Loading...



Abstract

Text-to-video (T2V) generation has recently garnered significant attention, largely due to the advanced multi-modality model, Sora. However, current T2V generation in research community still faces two major challenges: 1) The absence of a precise, high-quality open-source dataset. Previous popular video datasets, such as WebVid-10M and Panda-70M, are either of low quality or too large for most research institutions. Collecting precise, high-quality text-video pairs is both challenging and essential for T2V generation. 2) Inadequate utilization of textual information. Recent T2V methods focus on vision transformers, employing a simple cross-attention module for video generation, which falls short of thoroughly extracting semantic information from text prompt.

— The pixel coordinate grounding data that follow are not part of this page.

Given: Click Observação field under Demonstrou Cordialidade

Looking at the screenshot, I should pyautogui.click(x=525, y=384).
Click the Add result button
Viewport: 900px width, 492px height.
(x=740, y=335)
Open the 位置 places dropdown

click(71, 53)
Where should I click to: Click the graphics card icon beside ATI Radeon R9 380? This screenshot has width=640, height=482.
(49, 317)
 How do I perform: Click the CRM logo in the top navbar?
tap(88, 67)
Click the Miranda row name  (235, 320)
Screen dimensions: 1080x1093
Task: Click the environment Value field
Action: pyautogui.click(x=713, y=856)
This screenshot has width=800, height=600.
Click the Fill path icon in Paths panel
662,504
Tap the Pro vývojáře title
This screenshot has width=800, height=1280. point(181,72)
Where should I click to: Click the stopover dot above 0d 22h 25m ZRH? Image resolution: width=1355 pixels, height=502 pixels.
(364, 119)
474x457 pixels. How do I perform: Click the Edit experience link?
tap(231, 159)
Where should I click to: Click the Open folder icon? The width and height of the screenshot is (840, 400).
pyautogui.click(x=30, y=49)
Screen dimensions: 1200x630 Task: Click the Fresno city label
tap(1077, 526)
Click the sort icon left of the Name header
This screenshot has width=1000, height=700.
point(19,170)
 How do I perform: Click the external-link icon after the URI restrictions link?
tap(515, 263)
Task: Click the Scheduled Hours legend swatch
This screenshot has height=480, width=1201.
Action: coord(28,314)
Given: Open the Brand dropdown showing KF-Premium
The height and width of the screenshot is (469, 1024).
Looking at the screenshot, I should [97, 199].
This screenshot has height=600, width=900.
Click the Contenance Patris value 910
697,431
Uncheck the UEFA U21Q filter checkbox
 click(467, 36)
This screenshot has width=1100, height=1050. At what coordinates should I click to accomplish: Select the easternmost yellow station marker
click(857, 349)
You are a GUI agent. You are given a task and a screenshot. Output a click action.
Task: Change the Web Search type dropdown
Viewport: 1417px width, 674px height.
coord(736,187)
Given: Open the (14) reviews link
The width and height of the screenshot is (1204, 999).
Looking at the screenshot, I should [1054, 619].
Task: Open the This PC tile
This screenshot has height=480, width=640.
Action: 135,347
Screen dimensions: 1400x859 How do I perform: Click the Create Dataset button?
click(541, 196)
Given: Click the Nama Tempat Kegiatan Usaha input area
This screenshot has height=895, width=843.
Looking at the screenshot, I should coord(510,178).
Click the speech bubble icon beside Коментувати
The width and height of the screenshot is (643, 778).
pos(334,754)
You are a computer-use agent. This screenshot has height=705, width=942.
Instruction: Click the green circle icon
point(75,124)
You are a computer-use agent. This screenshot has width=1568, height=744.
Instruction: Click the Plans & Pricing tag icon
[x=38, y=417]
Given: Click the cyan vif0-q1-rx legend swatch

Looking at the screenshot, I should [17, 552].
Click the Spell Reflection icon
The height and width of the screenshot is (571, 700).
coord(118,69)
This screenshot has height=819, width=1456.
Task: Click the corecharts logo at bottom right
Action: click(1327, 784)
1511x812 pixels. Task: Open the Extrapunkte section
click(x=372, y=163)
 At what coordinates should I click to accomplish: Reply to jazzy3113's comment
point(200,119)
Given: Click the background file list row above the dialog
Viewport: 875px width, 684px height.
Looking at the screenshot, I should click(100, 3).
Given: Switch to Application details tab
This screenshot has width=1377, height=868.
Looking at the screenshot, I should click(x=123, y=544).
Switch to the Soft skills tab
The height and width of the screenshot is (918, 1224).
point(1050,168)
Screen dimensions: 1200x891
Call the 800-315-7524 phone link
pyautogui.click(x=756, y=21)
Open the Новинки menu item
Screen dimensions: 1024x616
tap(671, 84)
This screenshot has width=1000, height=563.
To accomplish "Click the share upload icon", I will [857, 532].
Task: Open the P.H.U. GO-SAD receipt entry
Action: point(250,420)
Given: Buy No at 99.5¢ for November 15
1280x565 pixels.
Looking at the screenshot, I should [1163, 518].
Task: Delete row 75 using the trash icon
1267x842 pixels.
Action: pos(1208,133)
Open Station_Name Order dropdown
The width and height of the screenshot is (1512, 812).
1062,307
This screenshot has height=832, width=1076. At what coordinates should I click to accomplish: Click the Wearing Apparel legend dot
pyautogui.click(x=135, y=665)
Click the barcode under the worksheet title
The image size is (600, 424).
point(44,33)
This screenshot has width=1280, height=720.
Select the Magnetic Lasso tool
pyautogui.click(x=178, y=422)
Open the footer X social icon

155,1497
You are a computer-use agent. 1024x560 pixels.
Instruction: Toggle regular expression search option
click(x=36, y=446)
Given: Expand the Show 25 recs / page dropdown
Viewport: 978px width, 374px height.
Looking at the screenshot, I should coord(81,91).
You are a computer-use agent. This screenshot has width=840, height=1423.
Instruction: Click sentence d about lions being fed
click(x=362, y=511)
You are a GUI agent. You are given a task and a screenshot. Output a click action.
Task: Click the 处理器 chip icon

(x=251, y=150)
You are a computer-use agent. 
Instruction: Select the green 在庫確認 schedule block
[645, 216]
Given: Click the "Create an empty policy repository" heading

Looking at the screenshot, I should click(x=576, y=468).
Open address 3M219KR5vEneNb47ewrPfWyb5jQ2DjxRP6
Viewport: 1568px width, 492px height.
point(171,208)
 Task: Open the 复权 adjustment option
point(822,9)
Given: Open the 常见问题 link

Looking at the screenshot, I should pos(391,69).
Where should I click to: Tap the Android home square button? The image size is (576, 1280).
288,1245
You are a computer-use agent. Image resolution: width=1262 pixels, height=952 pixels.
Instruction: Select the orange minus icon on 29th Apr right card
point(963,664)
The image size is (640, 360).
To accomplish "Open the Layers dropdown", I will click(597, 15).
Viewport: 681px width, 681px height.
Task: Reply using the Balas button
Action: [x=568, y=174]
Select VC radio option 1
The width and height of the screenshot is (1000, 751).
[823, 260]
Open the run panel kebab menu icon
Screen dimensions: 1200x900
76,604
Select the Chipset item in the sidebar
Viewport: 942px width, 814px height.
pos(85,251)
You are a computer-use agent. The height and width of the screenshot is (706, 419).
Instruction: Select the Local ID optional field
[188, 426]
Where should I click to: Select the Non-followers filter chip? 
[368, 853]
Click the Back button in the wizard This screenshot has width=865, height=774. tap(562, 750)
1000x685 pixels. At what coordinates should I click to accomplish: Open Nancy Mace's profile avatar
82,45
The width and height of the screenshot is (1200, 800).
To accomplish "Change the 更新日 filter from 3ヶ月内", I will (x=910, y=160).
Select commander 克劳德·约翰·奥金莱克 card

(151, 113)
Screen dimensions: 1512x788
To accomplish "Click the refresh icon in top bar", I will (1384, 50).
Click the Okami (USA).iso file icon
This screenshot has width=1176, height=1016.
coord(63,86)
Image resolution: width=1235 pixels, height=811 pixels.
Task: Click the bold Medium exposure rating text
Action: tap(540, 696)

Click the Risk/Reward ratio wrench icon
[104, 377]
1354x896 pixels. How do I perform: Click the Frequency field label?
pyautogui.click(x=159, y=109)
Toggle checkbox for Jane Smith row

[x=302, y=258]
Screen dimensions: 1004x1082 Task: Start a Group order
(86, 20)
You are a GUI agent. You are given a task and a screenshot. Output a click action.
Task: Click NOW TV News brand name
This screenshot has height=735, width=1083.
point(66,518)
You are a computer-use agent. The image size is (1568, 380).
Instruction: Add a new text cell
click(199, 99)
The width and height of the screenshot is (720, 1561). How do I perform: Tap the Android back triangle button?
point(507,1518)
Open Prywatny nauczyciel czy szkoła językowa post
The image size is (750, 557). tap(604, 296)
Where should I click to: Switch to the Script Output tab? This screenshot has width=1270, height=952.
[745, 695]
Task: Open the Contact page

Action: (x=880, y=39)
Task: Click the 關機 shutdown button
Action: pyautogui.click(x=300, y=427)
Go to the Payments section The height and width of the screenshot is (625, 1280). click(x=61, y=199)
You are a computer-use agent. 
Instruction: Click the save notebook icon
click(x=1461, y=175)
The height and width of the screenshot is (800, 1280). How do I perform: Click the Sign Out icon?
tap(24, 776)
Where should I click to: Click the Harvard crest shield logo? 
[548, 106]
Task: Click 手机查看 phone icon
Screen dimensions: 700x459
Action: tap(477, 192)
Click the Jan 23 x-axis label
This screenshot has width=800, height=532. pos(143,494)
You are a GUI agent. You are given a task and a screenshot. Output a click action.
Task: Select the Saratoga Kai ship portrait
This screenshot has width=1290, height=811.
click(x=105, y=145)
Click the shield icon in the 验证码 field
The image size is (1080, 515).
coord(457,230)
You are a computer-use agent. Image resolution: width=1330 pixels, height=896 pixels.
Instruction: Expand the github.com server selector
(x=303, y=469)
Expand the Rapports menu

To address these issues, we introduce OpenVid-1M, a high-quality dataset with expressive captions. This open-scenario dataset comprises over 1 million text-video pairs, facilitating T2V generation research. Additionally, we curate 433K 1080p videos from OpenVid-1M to create OpenVidHD-0.4M, advancing high-definition video generation. Furthermore, we propose a novel Multi-modal Video Diffusion Transformer (MVDiT), capable of extracting structural information from visual tokens and semantic information from text tokens. Extensive experiments and ablation studies demonstrate the superiority of OpenVid-1M over previous datasets and the effectiveness of our MVDiT.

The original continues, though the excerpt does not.